Bilancio e contabilità pubblica - Autonomie speciali - Concorso al riequilibrio della finanza pubblica anche mediante l'assunzione dell'esercizio di funzioni statali, attraverso l'emanazione di specifiche norme di attuazione statutaria che precisino le modalità e l'entità dei risparmi per il bilancio dello Stato, da ottenere in modo permanente, o comunque per annualità definite - Ricorsi della Regione Friuli-Venezia Giulia e Sicilia - Asserito contrasto con il principio della corrispondenza tra funzioni e risorse - Asserita violazione dell'autonomia statutaria - Asserita violazione dell'autonomia finanziaria regionale - Asserita violazione del principio di leale collaborazione - Insussistenza - Disposizione analoga ad altra già scrutinata con la sentenza n. 19 del 2015 - Non fondatezza delle questioni.

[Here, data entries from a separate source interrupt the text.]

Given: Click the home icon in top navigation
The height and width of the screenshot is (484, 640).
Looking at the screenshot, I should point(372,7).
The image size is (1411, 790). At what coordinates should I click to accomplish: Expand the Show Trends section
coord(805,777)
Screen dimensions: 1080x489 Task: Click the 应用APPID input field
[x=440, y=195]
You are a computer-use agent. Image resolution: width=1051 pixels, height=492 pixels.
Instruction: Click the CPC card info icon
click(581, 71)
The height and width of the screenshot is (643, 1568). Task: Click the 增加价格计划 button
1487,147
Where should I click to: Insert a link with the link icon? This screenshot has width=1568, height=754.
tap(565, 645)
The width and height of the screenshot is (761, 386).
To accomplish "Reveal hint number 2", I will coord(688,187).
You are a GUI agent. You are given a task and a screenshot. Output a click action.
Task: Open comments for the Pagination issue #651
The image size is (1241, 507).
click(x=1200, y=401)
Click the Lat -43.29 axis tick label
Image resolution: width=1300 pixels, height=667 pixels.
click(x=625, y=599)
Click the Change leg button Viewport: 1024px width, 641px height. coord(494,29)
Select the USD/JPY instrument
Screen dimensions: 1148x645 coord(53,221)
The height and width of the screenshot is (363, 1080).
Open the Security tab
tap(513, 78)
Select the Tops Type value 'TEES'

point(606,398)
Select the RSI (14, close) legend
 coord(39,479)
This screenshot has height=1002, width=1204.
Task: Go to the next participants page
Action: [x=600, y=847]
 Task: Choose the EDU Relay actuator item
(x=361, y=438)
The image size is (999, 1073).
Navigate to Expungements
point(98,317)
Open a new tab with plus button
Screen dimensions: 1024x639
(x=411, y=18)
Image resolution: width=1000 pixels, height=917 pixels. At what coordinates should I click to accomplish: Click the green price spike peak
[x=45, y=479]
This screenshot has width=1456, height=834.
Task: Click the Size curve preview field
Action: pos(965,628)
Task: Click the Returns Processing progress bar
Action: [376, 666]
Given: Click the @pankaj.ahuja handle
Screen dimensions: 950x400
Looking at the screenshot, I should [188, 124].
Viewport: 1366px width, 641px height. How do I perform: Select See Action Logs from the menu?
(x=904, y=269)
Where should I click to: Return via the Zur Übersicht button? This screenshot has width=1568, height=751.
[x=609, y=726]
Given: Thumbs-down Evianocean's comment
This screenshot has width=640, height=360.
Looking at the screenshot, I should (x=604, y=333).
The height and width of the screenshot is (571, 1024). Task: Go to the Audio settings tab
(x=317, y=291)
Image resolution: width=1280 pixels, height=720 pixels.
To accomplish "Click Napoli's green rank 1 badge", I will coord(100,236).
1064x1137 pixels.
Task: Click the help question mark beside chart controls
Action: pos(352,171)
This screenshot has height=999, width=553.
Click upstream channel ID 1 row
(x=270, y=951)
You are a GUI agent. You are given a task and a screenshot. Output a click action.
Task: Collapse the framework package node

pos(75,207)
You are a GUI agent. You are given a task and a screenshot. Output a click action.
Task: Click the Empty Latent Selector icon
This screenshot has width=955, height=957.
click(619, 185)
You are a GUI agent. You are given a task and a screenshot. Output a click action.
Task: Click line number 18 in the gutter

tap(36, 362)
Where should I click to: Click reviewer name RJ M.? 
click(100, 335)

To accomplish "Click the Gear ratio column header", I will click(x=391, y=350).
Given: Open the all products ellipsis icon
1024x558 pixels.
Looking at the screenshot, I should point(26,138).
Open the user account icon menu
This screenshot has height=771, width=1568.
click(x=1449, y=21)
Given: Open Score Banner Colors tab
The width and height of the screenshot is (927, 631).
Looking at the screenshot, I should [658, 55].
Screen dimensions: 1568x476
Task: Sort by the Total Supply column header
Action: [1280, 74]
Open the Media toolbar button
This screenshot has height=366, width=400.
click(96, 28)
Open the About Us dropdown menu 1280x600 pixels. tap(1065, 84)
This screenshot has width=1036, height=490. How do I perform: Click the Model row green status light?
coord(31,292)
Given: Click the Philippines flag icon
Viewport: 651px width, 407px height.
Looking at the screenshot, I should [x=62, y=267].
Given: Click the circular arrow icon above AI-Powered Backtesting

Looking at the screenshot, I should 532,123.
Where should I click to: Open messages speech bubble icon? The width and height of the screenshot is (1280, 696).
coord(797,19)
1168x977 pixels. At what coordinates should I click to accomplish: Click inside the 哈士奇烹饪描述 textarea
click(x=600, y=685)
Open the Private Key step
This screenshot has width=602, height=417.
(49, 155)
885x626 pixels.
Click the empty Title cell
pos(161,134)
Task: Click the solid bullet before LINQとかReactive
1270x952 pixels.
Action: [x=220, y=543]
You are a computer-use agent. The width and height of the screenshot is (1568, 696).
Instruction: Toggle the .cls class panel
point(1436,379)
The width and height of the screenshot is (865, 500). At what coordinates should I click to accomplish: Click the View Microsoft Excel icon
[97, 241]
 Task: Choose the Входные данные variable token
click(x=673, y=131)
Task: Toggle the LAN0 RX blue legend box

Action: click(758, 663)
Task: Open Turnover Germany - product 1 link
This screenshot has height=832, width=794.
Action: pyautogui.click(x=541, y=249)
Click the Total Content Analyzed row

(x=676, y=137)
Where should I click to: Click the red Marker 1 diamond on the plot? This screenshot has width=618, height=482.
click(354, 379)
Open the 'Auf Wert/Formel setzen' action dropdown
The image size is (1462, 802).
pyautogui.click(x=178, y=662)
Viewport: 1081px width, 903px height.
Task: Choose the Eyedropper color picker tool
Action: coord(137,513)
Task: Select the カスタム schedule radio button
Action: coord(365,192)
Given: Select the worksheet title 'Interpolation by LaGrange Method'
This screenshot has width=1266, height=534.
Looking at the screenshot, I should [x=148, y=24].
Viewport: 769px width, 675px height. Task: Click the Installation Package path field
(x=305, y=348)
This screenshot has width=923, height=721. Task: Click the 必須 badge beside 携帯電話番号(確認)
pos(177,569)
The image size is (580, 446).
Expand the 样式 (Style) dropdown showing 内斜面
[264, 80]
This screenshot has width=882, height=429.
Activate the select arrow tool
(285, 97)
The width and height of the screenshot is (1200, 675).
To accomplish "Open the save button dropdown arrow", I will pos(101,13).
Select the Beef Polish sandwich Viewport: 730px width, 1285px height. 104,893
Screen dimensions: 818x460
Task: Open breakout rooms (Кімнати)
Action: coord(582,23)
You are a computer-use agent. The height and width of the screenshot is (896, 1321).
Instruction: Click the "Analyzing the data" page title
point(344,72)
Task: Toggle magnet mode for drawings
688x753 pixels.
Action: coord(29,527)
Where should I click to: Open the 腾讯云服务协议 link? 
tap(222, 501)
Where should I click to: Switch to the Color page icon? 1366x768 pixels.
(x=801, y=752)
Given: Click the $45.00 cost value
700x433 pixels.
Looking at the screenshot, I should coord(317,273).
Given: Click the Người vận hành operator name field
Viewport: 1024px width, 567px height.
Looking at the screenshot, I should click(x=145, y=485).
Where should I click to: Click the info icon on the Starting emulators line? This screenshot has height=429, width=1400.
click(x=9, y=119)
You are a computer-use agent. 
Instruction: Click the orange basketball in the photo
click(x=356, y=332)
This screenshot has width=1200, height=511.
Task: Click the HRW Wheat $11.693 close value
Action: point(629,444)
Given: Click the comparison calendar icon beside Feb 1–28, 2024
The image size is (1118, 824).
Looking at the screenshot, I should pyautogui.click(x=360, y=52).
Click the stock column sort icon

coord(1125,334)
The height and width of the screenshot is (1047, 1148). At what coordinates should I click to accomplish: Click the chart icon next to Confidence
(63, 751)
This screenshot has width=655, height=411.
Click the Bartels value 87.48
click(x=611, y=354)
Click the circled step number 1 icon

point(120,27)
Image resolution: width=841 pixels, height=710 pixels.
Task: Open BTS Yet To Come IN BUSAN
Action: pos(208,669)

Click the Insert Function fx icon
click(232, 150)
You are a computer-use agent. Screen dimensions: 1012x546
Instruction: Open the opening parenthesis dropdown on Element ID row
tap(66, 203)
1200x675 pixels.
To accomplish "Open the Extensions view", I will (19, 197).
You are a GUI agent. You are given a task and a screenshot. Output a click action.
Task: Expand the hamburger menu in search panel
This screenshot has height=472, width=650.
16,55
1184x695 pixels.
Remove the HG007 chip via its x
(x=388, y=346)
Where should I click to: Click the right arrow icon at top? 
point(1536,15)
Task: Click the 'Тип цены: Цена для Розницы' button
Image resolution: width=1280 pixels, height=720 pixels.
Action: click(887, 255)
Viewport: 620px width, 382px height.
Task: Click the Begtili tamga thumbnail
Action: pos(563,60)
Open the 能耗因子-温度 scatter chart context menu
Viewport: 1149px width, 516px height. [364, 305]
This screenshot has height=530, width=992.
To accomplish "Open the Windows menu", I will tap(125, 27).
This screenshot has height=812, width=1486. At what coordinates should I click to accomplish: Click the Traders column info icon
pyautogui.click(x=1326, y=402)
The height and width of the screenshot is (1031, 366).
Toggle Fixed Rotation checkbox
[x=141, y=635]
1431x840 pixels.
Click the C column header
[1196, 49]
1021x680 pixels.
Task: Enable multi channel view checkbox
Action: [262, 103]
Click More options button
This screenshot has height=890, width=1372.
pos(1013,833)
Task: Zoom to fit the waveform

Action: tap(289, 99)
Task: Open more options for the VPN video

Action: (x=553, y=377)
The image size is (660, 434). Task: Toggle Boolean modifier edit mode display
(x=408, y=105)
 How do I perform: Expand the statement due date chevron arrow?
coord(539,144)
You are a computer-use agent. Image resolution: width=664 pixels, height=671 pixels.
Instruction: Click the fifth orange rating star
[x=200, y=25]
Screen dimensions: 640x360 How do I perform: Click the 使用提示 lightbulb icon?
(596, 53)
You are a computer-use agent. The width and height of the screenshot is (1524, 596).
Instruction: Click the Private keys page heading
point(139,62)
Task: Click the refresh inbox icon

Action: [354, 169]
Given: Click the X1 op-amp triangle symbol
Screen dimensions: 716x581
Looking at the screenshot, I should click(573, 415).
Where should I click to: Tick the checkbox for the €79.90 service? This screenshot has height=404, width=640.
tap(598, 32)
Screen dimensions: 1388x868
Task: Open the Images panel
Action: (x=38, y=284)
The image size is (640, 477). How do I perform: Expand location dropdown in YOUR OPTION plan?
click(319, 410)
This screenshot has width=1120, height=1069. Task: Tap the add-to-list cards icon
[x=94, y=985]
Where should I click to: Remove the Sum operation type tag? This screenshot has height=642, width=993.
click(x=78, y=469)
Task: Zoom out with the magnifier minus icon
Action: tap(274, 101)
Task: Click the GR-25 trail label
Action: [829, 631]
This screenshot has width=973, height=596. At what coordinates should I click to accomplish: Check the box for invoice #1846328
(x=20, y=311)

Non è fondata la questione di legittimità costituzionale - promossa dalle Regioni Friuli-Venezia Giulia e Sicilia in riferimento agli artt. 48 e 65 e 36 e 43 dei rispettivi statuti, nonché al principio di leale collaborazione - dell'art. 1, comma 459, della legge 24 dicembre 2012, n. 228, il quale stabilisce che le Regioni a statuto speciale e le Province autonome concorrono al riequilibrio della finanza pubblica anche mediante l'assunzione dell'esercizio di funzioni statali, attraverso l'emanazione di specifiche norme di attuazione statutaria. L'impugnato comma 459 ha, invero, un contenuto sostanzialmente analogo a quello dell'art. 32, comma 16 della legge n. 183/2011 già oggetto di ricorso, da parte della Regione siciliana, sulla base delle medesime motivazioni prospettate, ma rigettato dalla Corte.
Sul rigetto dell'impugnazione dell'art. 32, co. 16, della legge n. 183 del 2011, v., ex plurimis, la citata sentenza n. 19/2015.